- EXERCISE PROMPT -
The entries follow. Please return all of them exactly.

- RECORDS SUPPLIED -

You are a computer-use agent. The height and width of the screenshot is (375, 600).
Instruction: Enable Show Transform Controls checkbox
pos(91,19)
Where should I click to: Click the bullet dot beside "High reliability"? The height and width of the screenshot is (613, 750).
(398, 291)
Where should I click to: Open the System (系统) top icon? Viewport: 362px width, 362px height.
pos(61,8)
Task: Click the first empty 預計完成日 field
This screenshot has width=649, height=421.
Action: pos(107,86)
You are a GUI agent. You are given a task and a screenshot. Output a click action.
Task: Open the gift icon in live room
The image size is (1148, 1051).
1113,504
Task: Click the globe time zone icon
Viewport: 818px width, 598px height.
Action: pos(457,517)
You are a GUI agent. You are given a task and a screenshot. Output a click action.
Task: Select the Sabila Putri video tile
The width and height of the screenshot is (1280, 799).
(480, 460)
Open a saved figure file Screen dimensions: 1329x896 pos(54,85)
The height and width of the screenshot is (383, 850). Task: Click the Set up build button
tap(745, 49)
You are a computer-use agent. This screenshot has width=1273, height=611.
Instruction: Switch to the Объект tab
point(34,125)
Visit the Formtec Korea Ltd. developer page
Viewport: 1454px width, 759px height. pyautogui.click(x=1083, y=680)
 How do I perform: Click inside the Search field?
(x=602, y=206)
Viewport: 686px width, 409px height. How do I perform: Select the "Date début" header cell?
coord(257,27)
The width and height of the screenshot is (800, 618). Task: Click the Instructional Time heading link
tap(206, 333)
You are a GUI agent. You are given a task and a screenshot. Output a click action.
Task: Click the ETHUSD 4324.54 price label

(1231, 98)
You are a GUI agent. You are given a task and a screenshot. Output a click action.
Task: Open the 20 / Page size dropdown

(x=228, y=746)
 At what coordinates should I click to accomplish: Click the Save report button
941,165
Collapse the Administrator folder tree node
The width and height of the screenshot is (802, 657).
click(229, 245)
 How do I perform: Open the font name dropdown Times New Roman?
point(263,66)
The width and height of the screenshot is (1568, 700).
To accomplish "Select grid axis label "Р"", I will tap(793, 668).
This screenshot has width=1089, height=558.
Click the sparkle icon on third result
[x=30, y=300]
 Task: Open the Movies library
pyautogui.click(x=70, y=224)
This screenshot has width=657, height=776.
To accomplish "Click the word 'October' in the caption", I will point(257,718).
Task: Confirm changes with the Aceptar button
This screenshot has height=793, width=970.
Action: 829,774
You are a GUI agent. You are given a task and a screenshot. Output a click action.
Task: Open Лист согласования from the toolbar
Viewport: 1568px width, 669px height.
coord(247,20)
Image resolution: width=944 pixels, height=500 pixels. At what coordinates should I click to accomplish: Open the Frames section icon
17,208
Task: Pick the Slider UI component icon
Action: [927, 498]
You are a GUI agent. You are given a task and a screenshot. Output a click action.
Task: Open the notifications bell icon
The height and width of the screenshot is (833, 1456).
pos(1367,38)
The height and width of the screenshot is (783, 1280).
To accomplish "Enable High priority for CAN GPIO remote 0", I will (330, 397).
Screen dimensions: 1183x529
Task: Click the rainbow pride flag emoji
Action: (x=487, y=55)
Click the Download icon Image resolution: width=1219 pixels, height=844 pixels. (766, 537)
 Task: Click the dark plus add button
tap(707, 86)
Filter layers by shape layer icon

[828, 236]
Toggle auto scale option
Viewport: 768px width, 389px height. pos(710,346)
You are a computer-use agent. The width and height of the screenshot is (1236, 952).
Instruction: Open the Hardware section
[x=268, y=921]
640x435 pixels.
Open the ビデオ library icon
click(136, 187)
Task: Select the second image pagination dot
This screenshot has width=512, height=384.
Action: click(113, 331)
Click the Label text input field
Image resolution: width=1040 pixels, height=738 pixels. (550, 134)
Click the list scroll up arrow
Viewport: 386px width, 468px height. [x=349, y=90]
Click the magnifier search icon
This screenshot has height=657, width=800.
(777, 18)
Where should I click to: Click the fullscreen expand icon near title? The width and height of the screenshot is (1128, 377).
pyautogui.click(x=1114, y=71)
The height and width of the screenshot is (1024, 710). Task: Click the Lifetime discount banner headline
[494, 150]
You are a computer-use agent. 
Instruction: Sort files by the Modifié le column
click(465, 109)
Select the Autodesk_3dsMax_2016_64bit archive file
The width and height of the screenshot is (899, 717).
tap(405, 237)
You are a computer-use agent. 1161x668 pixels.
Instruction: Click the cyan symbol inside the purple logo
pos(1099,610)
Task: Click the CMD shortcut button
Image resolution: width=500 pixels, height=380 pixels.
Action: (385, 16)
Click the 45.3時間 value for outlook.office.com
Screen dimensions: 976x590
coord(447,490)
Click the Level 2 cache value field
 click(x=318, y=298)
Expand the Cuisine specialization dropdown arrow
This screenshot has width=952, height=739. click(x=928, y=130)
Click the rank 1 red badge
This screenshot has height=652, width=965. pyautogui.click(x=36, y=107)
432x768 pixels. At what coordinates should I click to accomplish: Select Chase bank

- EXPECTED OUTPUT -
You are a computer-use agent. The height and width of the screenshot is (375, 600).
Instruction: Enable Show Transform Controls checkbox
pos(91,19)
Where should I click to: Click the bullet dot beside "High reliability"? The height and width of the screenshot is (613, 750).
(398, 291)
Where should I click to: Open the System (系统) top icon? Viewport: 362px width, 362px height.
pos(61,8)
Task: Click the first empty 預計完成日 field
This screenshot has width=649, height=421.
Action: pos(107,86)
You are a GUI agent. You are given a task and a screenshot. Output a click action.
Task: Open the gift icon in live room
The image size is (1148, 1051).
1113,504
Task: Click the globe time zone icon
Viewport: 818px width, 598px height.
Action: pos(457,517)
You are a GUI agent. You are given a task and a screenshot. Output a click action.
Task: Select the Sabila Putri video tile
The width and height of the screenshot is (1280, 799).
(480, 460)
Open a saved figure file Screen dimensions: 1329x896 pos(54,85)
The height and width of the screenshot is (383, 850). Task: Click the Set up build button
tap(745, 49)
You are a computer-use agent. This screenshot has width=1273, height=611.
Instruction: Switch to the Объект tab
point(34,125)
Visit the Formtec Korea Ltd. developer page
Viewport: 1454px width, 759px height. pyautogui.click(x=1083, y=680)
 How do I perform: Click inside the Search field?
(x=602, y=206)
Viewport: 686px width, 409px height. How do I perform: Select the "Date début" header cell?
coord(257,27)
The width and height of the screenshot is (800, 618). Task: Click the Instructional Time heading link
tap(206, 333)
You are a GUI agent. You are given a task and a screenshot. Output a click action.
Task: Click the ETHUSD 4324.54 price label

(1231, 98)
You are a GUI agent. You are given a task and a screenshot. Output a click action.
Task: Open the 20 / Page size dropdown

(x=228, y=746)
 At what coordinates should I click to accomplish: Click the Save report button
941,165
Collapse the Administrator folder tree node
The width and height of the screenshot is (802, 657).
click(229, 245)
 How do I perform: Open the font name dropdown Times New Roman?
point(263,66)
The width and height of the screenshot is (1568, 700).
To accomplish "Select grid axis label "Р"", I will tap(793, 668).
This screenshot has width=1089, height=558.
Click the sparkle icon on third result
[x=30, y=300]
 Task: Open the Movies library
pyautogui.click(x=70, y=224)
This screenshot has width=657, height=776.
To accomplish "Click the word 'October' in the caption", I will point(257,718).
Task: Confirm changes with the Aceptar button
This screenshot has height=793, width=970.
Action: 829,774
You are a GUI agent. You are given a task and a screenshot. Output a click action.
Task: Open Лист согласования from the toolbar
Viewport: 1568px width, 669px height.
coord(247,20)
Image resolution: width=944 pixels, height=500 pixels. At what coordinates should I click to accomplish: Open the Frames section icon
17,208
Task: Pick the Slider UI component icon
Action: [927, 498]
You are a GUI agent. You are given a task and a screenshot. Output a click action.
Task: Open the notifications bell icon
The height and width of the screenshot is (833, 1456).
pos(1367,38)
The height and width of the screenshot is (783, 1280).
To accomplish "Enable High priority for CAN GPIO remote 0", I will (330, 397).
Screen dimensions: 1183x529
Task: Click the rainbow pride flag emoji
Action: (x=487, y=55)
Click the Download icon Image resolution: width=1219 pixels, height=844 pixels. (766, 537)
 Task: Click the dark plus add button
tap(707, 86)
Filter layers by shape layer icon

[828, 236]
Toggle auto scale option
Viewport: 768px width, 389px height. pos(710,346)
You are a computer-use agent. The width and height of the screenshot is (1236, 952).
Instruction: Open the Hardware section
[x=268, y=921]
640x435 pixels.
Open the ビデオ library icon
click(136, 187)
Task: Select the second image pagination dot
This screenshot has width=512, height=384.
Action: click(113, 331)
Click the Label text input field
Image resolution: width=1040 pixels, height=738 pixels. (550, 134)
Click the list scroll up arrow
Viewport: 386px width, 468px height. [x=349, y=90]
Click the magnifier search icon
This screenshot has height=657, width=800.
(777, 18)
Where should I click to: Click the fullscreen expand icon near title? The width and height of the screenshot is (1128, 377).
pyautogui.click(x=1114, y=71)
The height and width of the screenshot is (1024, 710). Task: Click the Lifetime discount banner headline
[494, 150]
You are a computer-use agent. 
Instruction: Sort files by the Modifié le column
click(465, 109)
Select the Autodesk_3dsMax_2016_64bit archive file
The width and height of the screenshot is (899, 717).
tap(405, 237)
You are a computer-use agent. 1161x668 pixels.
Instruction: Click the cyan symbol inside the purple logo
pos(1099,610)
Task: Click the CMD shortcut button
Image resolution: width=500 pixels, height=380 pixels.
Action: (385, 16)
Click the 45.3時間 value for outlook.office.com
Screen dimensions: 976x590
coord(447,490)
Click the Level 2 cache value field
 click(x=318, y=298)
Expand the Cuisine specialization dropdown arrow
This screenshot has width=952, height=739. click(x=928, y=130)
Click the rank 1 red badge
This screenshot has height=652, width=965. pyautogui.click(x=36, y=107)
432x768 pixels. At what coordinates should I click to accomplish: Select Chase bank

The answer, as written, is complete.